## WHAT TO DO
Please give the listing again, word for word, with nothing left out.

## DATASET ENTRIES
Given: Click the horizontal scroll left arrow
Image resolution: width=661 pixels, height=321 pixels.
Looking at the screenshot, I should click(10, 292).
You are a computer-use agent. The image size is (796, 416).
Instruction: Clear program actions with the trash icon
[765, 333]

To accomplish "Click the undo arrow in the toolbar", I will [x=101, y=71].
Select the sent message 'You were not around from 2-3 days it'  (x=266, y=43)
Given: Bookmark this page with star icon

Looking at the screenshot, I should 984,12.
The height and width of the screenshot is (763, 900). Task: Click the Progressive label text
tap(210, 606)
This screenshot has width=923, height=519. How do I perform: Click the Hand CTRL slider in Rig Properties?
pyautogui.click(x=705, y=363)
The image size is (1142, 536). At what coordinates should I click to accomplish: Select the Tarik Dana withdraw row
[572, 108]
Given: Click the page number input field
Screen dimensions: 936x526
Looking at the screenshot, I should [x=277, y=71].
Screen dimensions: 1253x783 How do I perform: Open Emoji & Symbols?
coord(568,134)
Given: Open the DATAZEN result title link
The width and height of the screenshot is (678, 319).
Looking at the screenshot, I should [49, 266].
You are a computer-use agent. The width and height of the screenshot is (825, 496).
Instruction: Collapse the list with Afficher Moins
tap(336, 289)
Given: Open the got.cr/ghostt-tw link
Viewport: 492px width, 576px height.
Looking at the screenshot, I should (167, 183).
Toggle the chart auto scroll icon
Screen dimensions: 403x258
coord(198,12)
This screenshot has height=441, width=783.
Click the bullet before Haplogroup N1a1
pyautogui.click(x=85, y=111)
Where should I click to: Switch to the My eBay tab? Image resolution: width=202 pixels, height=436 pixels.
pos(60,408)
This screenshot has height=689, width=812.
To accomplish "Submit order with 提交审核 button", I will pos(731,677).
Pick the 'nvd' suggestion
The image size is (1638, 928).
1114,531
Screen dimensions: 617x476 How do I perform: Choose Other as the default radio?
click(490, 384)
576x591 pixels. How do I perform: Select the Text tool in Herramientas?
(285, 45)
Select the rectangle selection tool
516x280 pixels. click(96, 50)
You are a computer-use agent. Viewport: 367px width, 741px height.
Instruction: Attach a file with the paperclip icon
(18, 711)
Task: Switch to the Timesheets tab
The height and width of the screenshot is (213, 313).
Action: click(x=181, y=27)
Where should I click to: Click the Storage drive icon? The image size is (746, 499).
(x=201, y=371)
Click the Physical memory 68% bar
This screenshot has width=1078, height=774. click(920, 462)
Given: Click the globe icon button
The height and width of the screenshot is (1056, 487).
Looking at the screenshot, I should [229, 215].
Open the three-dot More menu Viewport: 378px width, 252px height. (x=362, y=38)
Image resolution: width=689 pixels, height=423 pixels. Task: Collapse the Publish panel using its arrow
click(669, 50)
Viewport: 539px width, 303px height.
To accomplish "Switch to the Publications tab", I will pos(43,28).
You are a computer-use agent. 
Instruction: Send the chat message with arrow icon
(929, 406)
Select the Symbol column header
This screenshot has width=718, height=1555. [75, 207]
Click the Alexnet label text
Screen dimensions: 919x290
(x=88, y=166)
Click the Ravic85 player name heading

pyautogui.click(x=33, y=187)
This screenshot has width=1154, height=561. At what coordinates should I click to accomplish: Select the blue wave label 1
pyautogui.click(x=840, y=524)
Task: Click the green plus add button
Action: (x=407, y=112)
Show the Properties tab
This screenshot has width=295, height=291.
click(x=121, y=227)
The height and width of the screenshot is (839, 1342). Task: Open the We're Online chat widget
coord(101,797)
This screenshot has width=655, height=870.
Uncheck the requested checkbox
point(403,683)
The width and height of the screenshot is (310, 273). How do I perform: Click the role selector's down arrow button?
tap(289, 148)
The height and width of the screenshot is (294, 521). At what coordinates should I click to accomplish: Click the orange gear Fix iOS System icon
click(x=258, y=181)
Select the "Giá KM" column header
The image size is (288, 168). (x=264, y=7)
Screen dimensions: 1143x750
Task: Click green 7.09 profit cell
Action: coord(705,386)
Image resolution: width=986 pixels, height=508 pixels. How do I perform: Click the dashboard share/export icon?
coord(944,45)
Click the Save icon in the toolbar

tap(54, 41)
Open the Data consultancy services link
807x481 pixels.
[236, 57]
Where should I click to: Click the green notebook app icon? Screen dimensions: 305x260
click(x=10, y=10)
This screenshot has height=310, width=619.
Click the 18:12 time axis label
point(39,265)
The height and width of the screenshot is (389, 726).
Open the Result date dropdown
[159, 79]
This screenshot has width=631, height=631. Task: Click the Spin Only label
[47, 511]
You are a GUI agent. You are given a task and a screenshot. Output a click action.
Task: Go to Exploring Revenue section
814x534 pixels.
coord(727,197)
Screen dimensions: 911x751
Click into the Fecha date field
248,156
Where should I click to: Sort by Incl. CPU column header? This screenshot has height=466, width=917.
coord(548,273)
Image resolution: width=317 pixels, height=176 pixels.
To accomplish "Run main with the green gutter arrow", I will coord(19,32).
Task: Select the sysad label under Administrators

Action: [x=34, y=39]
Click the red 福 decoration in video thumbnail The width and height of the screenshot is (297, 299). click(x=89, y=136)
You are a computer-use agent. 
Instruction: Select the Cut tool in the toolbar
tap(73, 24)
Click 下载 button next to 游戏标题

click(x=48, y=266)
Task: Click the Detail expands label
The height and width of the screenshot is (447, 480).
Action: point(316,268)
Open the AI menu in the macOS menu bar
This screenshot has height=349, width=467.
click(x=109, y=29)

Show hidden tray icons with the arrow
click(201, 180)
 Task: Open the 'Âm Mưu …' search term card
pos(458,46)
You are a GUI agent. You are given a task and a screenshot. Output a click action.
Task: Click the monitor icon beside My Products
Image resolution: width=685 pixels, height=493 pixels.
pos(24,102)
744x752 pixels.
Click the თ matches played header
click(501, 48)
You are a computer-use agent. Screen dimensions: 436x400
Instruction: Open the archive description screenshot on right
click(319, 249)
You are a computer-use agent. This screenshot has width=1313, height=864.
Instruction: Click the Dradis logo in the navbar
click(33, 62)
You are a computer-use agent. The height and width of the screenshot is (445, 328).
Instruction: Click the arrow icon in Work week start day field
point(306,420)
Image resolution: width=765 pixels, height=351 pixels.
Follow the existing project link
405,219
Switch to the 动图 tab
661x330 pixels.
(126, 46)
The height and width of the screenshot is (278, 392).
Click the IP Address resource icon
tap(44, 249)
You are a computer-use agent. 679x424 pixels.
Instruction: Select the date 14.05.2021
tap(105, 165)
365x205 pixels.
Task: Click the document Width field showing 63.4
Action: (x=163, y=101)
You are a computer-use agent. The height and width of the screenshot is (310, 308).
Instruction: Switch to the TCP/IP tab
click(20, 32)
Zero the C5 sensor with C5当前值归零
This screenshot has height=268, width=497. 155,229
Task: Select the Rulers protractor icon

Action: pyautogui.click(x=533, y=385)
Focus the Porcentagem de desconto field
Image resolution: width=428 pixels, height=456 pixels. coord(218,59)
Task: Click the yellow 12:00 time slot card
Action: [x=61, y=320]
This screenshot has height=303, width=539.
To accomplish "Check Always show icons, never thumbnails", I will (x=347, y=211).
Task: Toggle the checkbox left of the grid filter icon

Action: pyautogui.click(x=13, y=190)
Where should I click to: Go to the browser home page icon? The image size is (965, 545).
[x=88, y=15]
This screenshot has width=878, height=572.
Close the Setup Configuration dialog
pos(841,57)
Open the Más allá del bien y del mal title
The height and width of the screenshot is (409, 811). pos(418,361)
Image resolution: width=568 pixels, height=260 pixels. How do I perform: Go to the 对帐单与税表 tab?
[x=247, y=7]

## YOUR SOLUTION
Given: Click the horizontal scroll left arrow
Image resolution: width=661 pixels, height=321 pixels.
Looking at the screenshot, I should click(10, 292).
You are a computer-use agent. The image size is (796, 416).
Instruction: Clear program actions with the trash icon
[765, 333]

To accomplish "Click the undo arrow in the toolbar", I will [x=101, y=71].
Select the sent message 'You were not around from 2-3 days it'  (x=266, y=43)
Given: Bookmark this page with star icon

Looking at the screenshot, I should 984,12.
The height and width of the screenshot is (763, 900). Task: Click the Progressive label text
tap(210, 606)
This screenshot has width=923, height=519. How do I perform: Click the Hand CTRL slider in Rig Properties?
pyautogui.click(x=705, y=363)
The image size is (1142, 536). At what coordinates should I click to accomplish: Select the Tarik Dana withdraw row
[572, 108]
Given: Click the page number input field
Screen dimensions: 936x526
Looking at the screenshot, I should [x=277, y=71].
Screen dimensions: 1253x783 How do I perform: Open Emoji & Symbols?
coord(568,134)
Given: Open the DATAZEN result title link
The width and height of the screenshot is (678, 319).
Looking at the screenshot, I should [49, 266].
You are a computer-use agent. The width and height of the screenshot is (825, 496).
Instruction: Collapse the list with Afficher Moins
tap(336, 289)
Given: Open the got.cr/ghostt-tw link
Viewport: 492px width, 576px height.
Looking at the screenshot, I should (167, 183).
Toggle the chart auto scroll icon
Screen dimensions: 403x258
coord(198,12)
This screenshot has height=441, width=783.
Click the bullet before Haplogroup N1a1
pyautogui.click(x=85, y=111)
Where should I click to: Switch to the My eBay tab? Image resolution: width=202 pixels, height=436 pixels.
pos(60,408)
This screenshot has height=689, width=812.
To accomplish "Submit order with 提交审核 button", I will pos(731,677).
Pick the 'nvd' suggestion
The image size is (1638, 928).
1114,531
Screen dimensions: 617x476 How do I perform: Choose Other as the default radio?
click(490, 384)
576x591 pixels. How do I perform: Select the Text tool in Herramientas?
(285, 45)
Select the rectangle selection tool
516x280 pixels. click(96, 50)
You are a computer-use agent. Viewport: 367px width, 741px height.
Instruction: Attach a file with the paperclip icon
(18, 711)
Task: Switch to the Timesheets tab
The height and width of the screenshot is (213, 313).
Action: click(x=181, y=27)
Where should I click to: Click the Storage drive icon? The image size is (746, 499).
(x=201, y=371)
Click the Physical memory 68% bar
This screenshot has width=1078, height=774. click(920, 462)
Given: Click the globe icon button
The height and width of the screenshot is (1056, 487).
Looking at the screenshot, I should [229, 215].
Open the three-dot More menu Viewport: 378px width, 252px height. (x=362, y=38)
Image resolution: width=689 pixels, height=423 pixels. Task: Collapse the Publish panel using its arrow
click(669, 50)
Viewport: 539px width, 303px height.
To accomplish "Switch to the Publications tab", I will pos(43,28).
You are a computer-use agent. 
Instruction: Send the chat message with arrow icon
(929, 406)
Select the Symbol column header
This screenshot has width=718, height=1555. [75, 207]
Click the Alexnet label text
Screen dimensions: 919x290
(x=88, y=166)
Click the Ravic85 player name heading

pyautogui.click(x=33, y=187)
This screenshot has width=1154, height=561. At what coordinates should I click to accomplish: Select the blue wave label 1
pyautogui.click(x=840, y=524)
Task: Click the green plus add button
Action: (x=407, y=112)
Show the Properties tab
This screenshot has width=295, height=291.
click(x=121, y=227)
The height and width of the screenshot is (839, 1342). Task: Open the We're Online chat widget
coord(101,797)
This screenshot has width=655, height=870.
Uncheck the requested checkbox
point(403,683)
The width and height of the screenshot is (310, 273). How do I perform: Click the role selector's down arrow button?
tap(289, 148)
The height and width of the screenshot is (294, 521). At what coordinates should I click to accomplish: Click the orange gear Fix iOS System icon
click(x=258, y=181)
Select the "Giá KM" column header
The image size is (288, 168). (x=264, y=7)
Screen dimensions: 1143x750
Task: Click green 7.09 profit cell
Action: coord(705,386)
Image resolution: width=986 pixels, height=508 pixels. How do I perform: Click the dashboard share/export icon?
coord(944,45)
Click the Save icon in the toolbar

tap(54, 41)
Open the Data consultancy services link
807x481 pixels.
[236, 57]
Where should I click to: Click the green notebook app icon? Screen dimensions: 305x260
click(x=10, y=10)
This screenshot has height=310, width=619.
Click the 18:12 time axis label
point(39,265)
The height and width of the screenshot is (389, 726).
Open the Result date dropdown
[159, 79]
This screenshot has width=631, height=631. Task: Click the Spin Only label
[47, 511]
You are a GUI agent. You are given a task and a screenshot. Output a click action.
Task: Go to Exploring Revenue section
814x534 pixels.
coord(727,197)
Screen dimensions: 911x751
Click into the Fecha date field
248,156
Where should I click to: Sort by Incl. CPU column header? This screenshot has height=466, width=917.
coord(548,273)
Image resolution: width=317 pixels, height=176 pixels.
To accomplish "Run main with the green gutter arrow", I will coord(19,32).
Task: Select the sysad label under Administrators

Action: [x=34, y=39]
Click the red 福 decoration in video thumbnail The width and height of the screenshot is (297, 299). click(x=89, y=136)
You are a computer-use agent. 
Instruction: Select the Cut tool in the toolbar
tap(73, 24)
Click 下载 button next to 游戏标题

click(x=48, y=266)
Task: Click the Detail expands label
The height and width of the screenshot is (447, 480).
Action: point(316,268)
Open the AI menu in the macOS menu bar
This screenshot has height=349, width=467.
click(x=109, y=29)

Show hidden tray icons with the arrow
click(201, 180)
 Task: Open the 'Âm Mưu …' search term card
pos(458,46)
You are a GUI agent. You are given a task and a screenshot. Output a click action.
Task: Click the monitor icon beside My Products
Image resolution: width=685 pixels, height=493 pixels.
pos(24,102)
744x752 pixels.
Click the თ matches played header
click(501, 48)
You are a computer-use agent. Screen dimensions: 436x400
Instruction: Open the archive description screenshot on right
click(319, 249)
You are a computer-use agent. This screenshot has width=1313, height=864.
Instruction: Click the Dradis logo in the navbar
click(33, 62)
You are a computer-use agent. The height and width of the screenshot is (445, 328).
Instruction: Click the arrow icon in Work week start day field
point(306,420)
Image resolution: width=765 pixels, height=351 pixels.
Follow the existing project link
405,219
Switch to the 动图 tab
661x330 pixels.
(126, 46)
The height and width of the screenshot is (278, 392).
Click the IP Address resource icon
tap(44, 249)
You are a computer-use agent. 679x424 pixels.
Instruction: Select the date 14.05.2021
tap(105, 165)
365x205 pixels.
Task: Click the document Width field showing 63.4
Action: (x=163, y=101)
You are a computer-use agent. The height and width of the screenshot is (310, 308).
Instruction: Switch to the TCP/IP tab
click(20, 32)
Zero the C5 sensor with C5当前值归零
This screenshot has height=268, width=497. 155,229
Task: Select the Rulers protractor icon

Action: pyautogui.click(x=533, y=385)
Focus the Porcentagem de desconto field
Image resolution: width=428 pixels, height=456 pixels. coord(218,59)
Task: Click the yellow 12:00 time slot card
Action: [x=61, y=320]
This screenshot has height=303, width=539.
To accomplish "Check Always show icons, never thumbnails", I will (x=347, y=211).
Task: Toggle the checkbox left of the grid filter icon

Action: pyautogui.click(x=13, y=190)
Where should I click to: Go to the browser home page icon? The image size is (965, 545).
[x=88, y=15]
This screenshot has width=878, height=572.
Close the Setup Configuration dialog
pos(841,57)
Open the Más allá del bien y del mal title
The height and width of the screenshot is (409, 811). pos(418,361)
Image resolution: width=568 pixels, height=260 pixels. How do I perform: Go to the 对帐单与税表 tab?
[x=247, y=7]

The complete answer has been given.